## 問題の詳細
次の記録で「Open」という語を含む行はいくつありますか。その数だけを答えてください。
== 処理する記録 ==
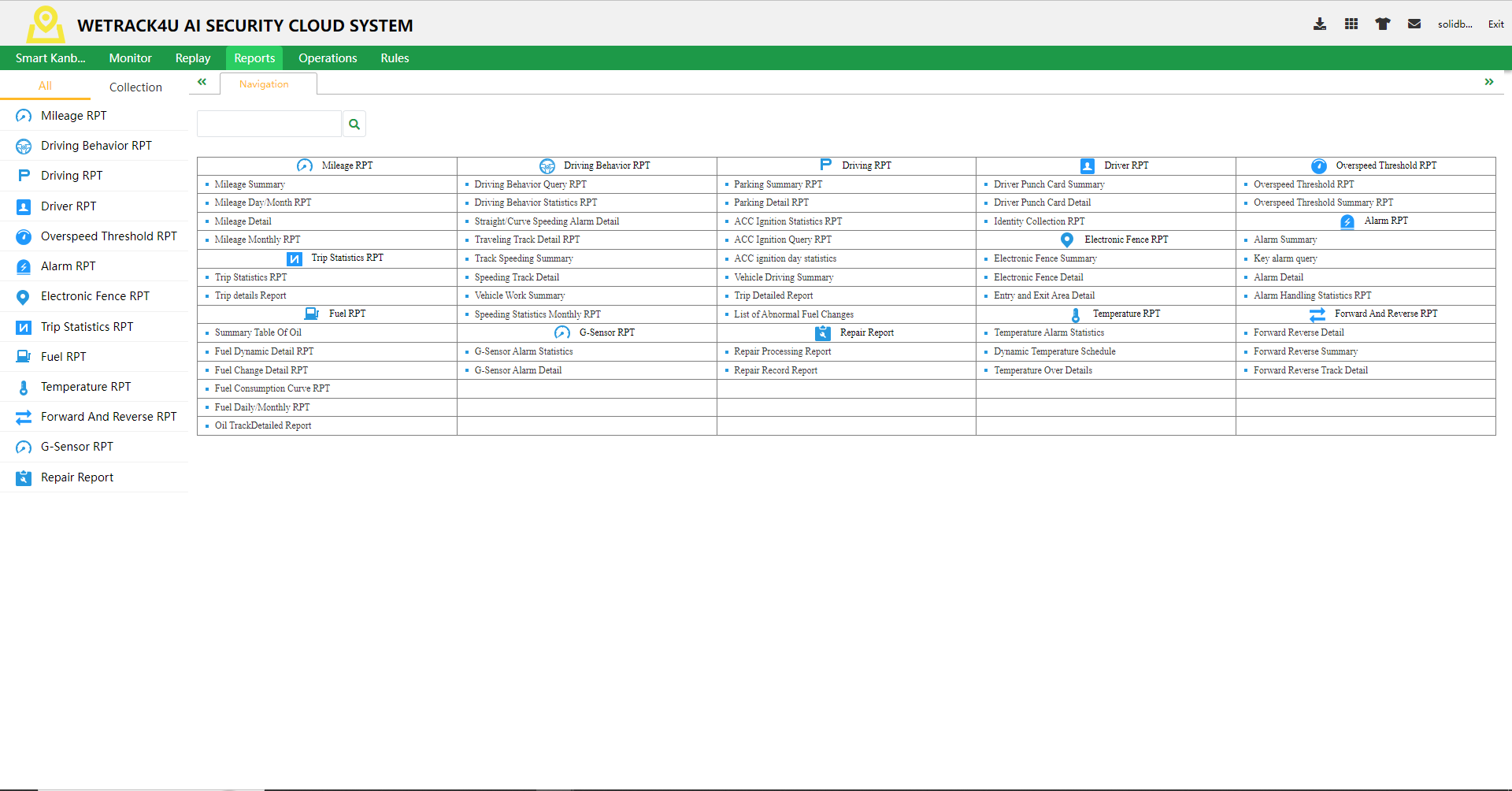The image size is (1512, 791).
Task: Open the envelope messages icon in the header
Action: tap(1414, 24)
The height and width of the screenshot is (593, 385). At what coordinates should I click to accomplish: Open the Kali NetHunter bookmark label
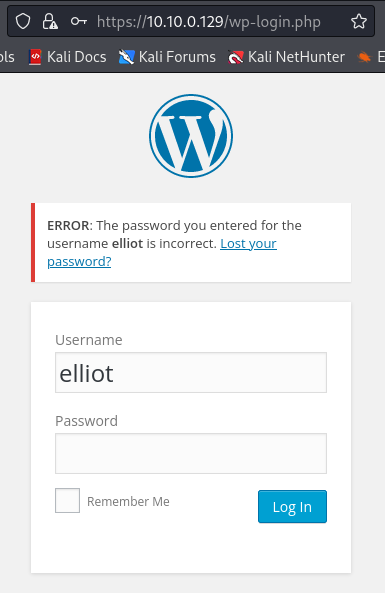click(296, 57)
===
## 解答
2